On State Education Funding for Paterson
Sunday, September 9, 2012 • 1:48pm
This week thirty-thousand Paterson students are returning to school for a new year. It’s the second year since Governor Christie’s devastating cuts forced the district to end middle-school language programs, the arts, and athletics – and one year since the Supreme Court found those cuts so damaging that they violated the constitutional rights of students in Paterson and around the state.

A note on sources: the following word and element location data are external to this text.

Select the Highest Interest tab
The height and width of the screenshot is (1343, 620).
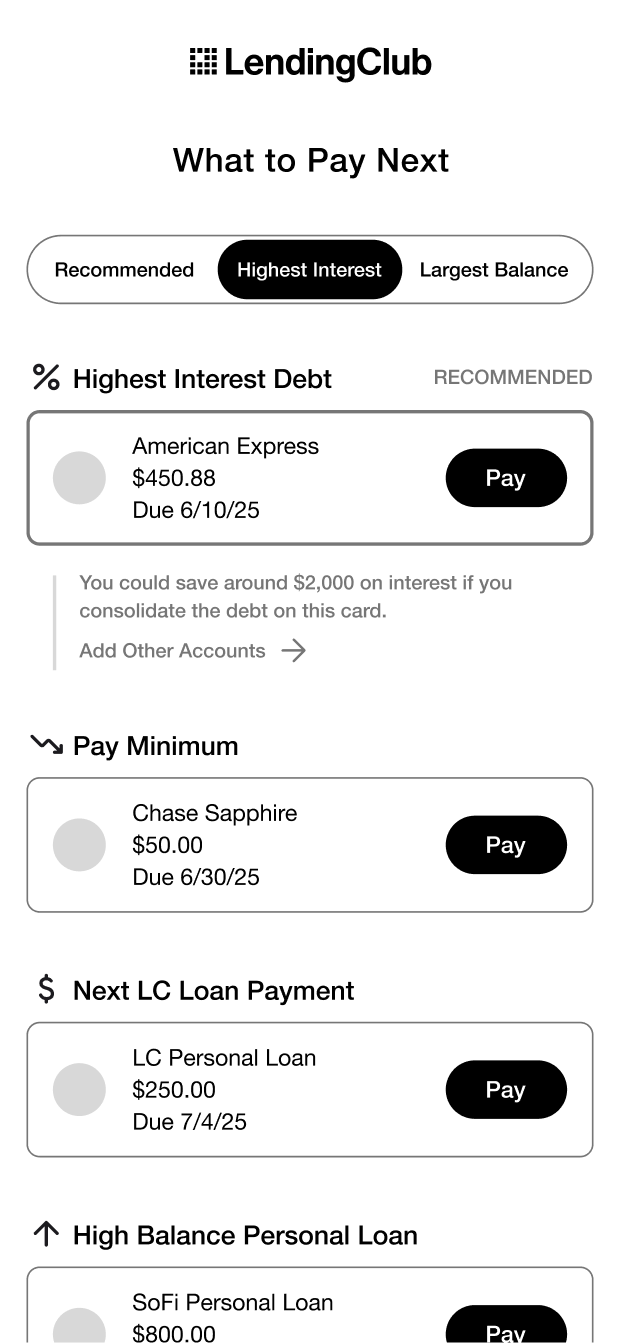click(309, 270)
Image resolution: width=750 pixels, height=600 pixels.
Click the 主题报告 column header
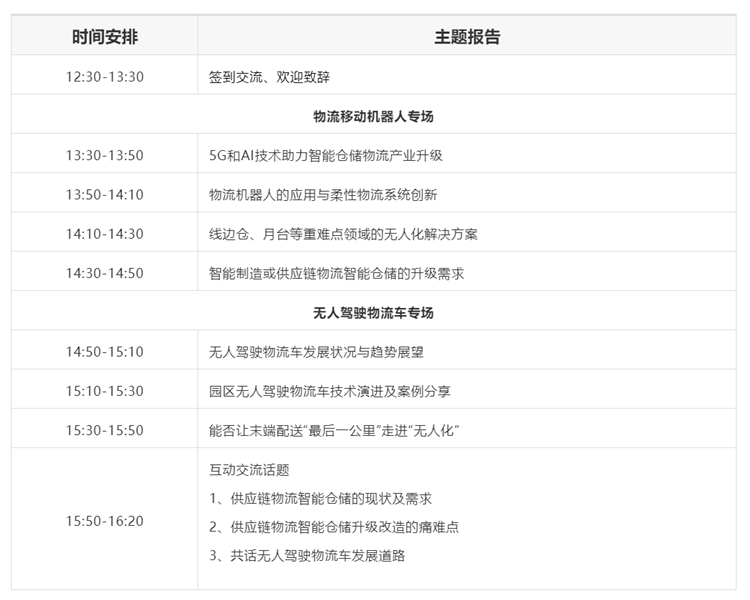467,37
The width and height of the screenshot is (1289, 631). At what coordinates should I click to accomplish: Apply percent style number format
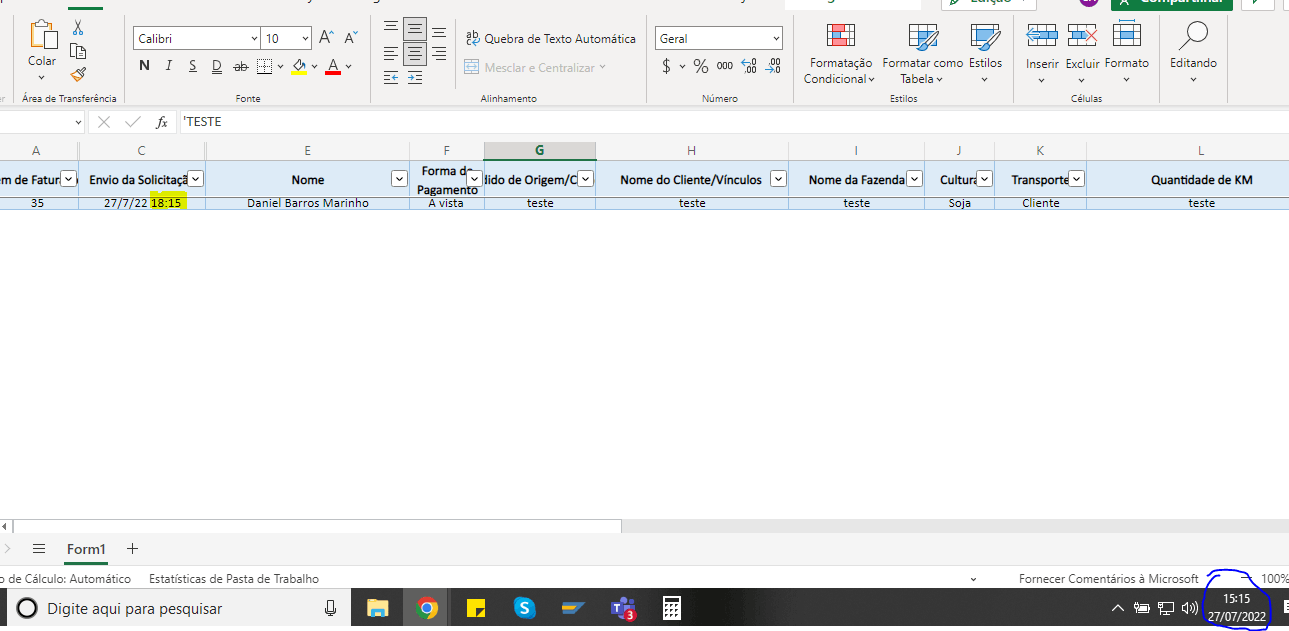point(700,66)
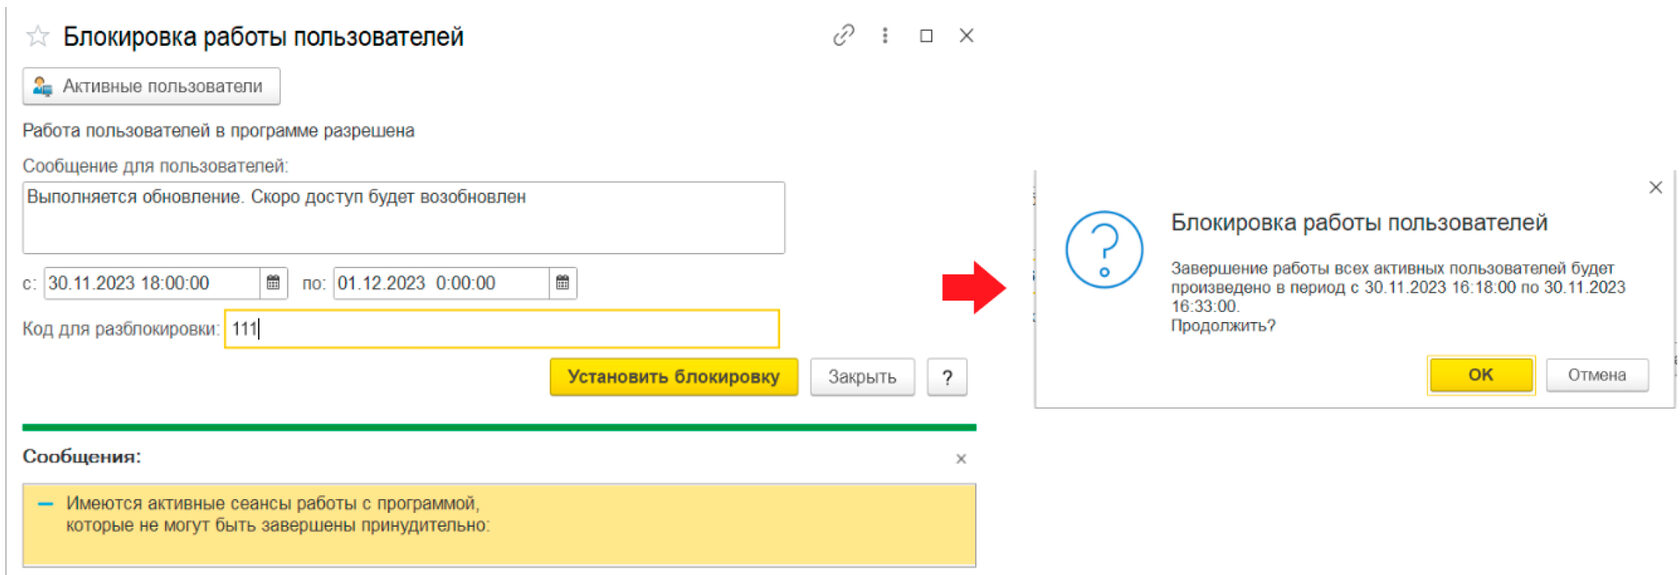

But even though the Supreme Court compelled Christie to restore funding, students in Paterson aren’t returning to schools that have been made whole. The city has yet to rehire many of its teachers, and class sizes have ballooned out of proportion. The truth is that Paterson is short $16.4 million in funds and would have lost more if the Governor had succeeded in a backdoor attempt to shortchange New Jersey’s poorest students by changing the way education is funded by the state. The legislature, to their credit, stopped Christie’s attempt to permanently change the school funding formula, but it wasn’t enough to save Paterson and other communities from this year’s cuts.
This approach of attacking education is par for the course for Gov. Christie’s, and the problem is much bigger than just Paterson, Trenton, or the so-called ‘Abbott districts.’ Over 200 school districts, urban and suburban, are still funded below adequacy levels and have been slow to restore staff and programming in the wake of Christie’s cuts -- the grand total of which amount to a whopping $3.6 billion. Many suburban communities are being funded well below where they were before the Governor’s term. Wyckoff has lost 42% of its funding, Paramus 45%, and Wayne 43.9%.
The School Funding Formula was passed by the legislature in 2008. It was the product of a lengthy dialogue between policymakers and experts about what New Jersey students really need to thrive. That the Governor continues to underfund New Jersey’s schools even as he gives billions in tax cuts to the wealthy and large corporations like Prudential, Revel Casinos, and the developers of Xanadu is a real moral failing and a disservice to New Jersey students.
Now the Governor has convened a panel of ‘experts’ without actual expertise to release a forthcoming study about school funding levels. Their recommendations can be expected to closely resemble changes the Governor tried and failed to enforce in June that would have taken money directly away from the state’s poorest students and English Language Learners.
It’s absurd that three years into the Christie administration students and parents continue to struggle while the wealthy and corporations pay lower taxes. Instead of coming up with creative ways to take education funds away from poor children, the Governor should focus instead on finding ways to at last fully fund the formula so that all of New Jersey’s students can get the education they deserve.